The 1987 Intermediate-range Nuclear Forces treaty, which banned ground-launch nuclear missiles with ranges from 500km to 5,500km and  has kept nuclear missiles out of Europe for three decades. “We’ll have to develop those weapons,” the president told reporters in Nevada after a rally. “We’re going to terminate the agreement and we’re going to pull out.”

The treaty signed between then U.S. President Ronald Reagan and USSR President Mikhail Gorbachev, led to nearly 2,700 short- and medium-range missiles being eliminated, and an end to a dangerous standoff between U.S. Pershing and cruise missiles and Soviet SS-20 missiles in Europe.

The U.S. says Russia has been violating the INF agreement with the development and deployment of a new cruise missile.
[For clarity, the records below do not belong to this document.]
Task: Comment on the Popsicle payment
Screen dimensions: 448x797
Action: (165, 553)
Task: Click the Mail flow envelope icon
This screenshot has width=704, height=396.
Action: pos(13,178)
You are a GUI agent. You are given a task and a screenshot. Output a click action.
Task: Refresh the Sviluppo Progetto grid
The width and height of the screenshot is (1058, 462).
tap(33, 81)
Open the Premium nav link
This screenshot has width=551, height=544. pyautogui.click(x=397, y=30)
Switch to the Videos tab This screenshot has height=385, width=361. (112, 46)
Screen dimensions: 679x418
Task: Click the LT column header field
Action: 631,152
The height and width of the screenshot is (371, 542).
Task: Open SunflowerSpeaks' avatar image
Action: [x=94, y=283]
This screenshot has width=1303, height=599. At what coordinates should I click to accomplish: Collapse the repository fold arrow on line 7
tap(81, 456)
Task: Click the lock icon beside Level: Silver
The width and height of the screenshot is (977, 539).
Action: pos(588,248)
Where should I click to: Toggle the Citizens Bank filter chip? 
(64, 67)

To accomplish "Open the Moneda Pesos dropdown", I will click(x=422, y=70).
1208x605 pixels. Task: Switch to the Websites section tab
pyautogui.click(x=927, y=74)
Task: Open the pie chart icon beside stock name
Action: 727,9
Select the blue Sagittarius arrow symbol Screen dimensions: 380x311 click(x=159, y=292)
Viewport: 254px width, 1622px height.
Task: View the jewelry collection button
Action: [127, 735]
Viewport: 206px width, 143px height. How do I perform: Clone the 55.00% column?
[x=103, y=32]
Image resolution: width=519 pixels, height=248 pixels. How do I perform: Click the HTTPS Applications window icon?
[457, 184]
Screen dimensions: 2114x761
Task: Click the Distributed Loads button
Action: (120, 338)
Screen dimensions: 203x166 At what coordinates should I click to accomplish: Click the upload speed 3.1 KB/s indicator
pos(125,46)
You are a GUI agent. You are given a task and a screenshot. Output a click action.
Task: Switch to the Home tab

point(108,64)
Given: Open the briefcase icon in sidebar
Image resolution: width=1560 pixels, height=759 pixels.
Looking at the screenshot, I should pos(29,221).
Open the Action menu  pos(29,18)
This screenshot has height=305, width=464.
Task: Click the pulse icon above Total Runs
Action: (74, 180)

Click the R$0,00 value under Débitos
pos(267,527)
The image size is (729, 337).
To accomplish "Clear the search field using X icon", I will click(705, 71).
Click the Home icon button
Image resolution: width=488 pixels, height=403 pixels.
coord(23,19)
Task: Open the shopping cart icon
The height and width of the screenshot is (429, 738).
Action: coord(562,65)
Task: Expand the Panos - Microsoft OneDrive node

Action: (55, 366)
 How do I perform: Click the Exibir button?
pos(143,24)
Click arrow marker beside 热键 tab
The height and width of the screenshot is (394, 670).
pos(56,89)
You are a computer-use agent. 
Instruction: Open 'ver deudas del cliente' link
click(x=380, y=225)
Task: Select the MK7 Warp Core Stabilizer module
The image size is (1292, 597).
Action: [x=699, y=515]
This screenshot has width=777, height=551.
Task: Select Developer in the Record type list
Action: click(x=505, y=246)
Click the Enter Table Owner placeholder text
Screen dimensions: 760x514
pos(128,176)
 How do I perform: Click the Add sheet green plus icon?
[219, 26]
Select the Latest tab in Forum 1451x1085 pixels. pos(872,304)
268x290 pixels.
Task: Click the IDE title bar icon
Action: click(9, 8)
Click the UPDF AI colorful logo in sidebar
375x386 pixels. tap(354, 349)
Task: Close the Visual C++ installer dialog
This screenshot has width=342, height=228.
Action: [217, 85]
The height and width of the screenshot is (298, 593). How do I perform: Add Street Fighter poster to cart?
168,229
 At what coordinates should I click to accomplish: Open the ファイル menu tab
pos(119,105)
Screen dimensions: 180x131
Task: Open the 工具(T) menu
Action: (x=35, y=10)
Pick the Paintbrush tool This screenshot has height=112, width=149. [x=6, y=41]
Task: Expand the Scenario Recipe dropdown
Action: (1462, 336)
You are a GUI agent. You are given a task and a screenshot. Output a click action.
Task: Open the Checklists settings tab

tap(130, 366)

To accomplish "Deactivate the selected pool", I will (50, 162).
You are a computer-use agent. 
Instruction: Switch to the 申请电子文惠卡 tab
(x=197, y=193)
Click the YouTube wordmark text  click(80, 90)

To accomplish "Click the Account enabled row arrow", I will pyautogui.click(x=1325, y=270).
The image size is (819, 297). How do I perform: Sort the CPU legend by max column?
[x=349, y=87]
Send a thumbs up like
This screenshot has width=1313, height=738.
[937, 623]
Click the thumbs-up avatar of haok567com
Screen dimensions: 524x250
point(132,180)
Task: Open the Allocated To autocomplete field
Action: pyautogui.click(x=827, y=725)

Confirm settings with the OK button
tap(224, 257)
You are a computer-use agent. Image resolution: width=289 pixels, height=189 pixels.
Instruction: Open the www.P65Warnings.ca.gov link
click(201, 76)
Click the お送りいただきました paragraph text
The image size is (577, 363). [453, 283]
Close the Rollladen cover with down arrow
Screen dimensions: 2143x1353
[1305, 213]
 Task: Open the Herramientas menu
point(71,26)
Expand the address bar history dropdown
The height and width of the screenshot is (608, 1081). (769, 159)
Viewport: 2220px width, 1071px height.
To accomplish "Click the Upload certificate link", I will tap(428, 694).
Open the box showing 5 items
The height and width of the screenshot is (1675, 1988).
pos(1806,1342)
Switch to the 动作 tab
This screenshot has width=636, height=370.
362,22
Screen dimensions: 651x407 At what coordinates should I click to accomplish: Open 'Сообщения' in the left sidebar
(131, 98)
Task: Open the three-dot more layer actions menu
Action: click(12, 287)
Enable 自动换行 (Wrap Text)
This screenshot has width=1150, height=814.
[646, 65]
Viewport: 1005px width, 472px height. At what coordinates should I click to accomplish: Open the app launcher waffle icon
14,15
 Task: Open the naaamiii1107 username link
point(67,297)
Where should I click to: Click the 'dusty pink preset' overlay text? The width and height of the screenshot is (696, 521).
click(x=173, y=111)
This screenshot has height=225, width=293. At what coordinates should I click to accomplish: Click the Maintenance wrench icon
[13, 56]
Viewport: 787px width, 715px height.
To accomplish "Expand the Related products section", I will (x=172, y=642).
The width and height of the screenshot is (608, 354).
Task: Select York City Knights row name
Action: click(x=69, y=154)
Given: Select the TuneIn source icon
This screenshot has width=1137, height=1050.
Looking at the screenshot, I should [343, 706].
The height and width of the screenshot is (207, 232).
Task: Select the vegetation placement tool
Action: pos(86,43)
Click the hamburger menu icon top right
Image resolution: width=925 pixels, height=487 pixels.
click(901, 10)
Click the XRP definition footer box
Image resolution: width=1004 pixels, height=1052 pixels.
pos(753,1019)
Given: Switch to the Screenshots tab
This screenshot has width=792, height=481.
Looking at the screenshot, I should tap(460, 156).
Donald Trump says the U.S. will “terminate” the 1987 INF after claiming that Russia had been noncompliant for years. “We’re the ones that have stayed in the agreement and we’ve honored the agreement but Russia has not unfortunately honored the agreement so we’re going to terminate [it].”

The move comes amid reports that U.S. national security adviser John Bolton has been pressuring the U.S. President to withdraw from the agreement due to Russia’s ongoing development of cruise missiles. Trump even hinted at nuclear escalation, saying, “If we get smart and if others get smart, and say ‘Let’s not develop these horrible nuclear weapons,’ I would be extremely happy with that. But as long as somebody’s violating that agreement then we’re not going to be the only ones to adhere to it.”

If the U.S. does withdraw from the treaty, it would take six months to take effect. But, Russia has been prompt to react to the announcement. Russian Deputy Foreign Minister Sergei Ryabkov said on Sunday that a unilateral U.S. withdrawal would be "very dangerous" and lead to a "military-technical" retaliation.

The treaty is "significant for international security and security in the sphere of nuclear arms, for the maintenance of strategic stability," he told state news agency Tass.

But the man who signed the treaty for Russia has also reacted to the news with trepidation. Former Soviet President Mikhail Gorbachev says Trump's plan to withdraw from the key Cold War nuclear weapons treaty is a reversal of efforts to achieve global nuclear disarmament.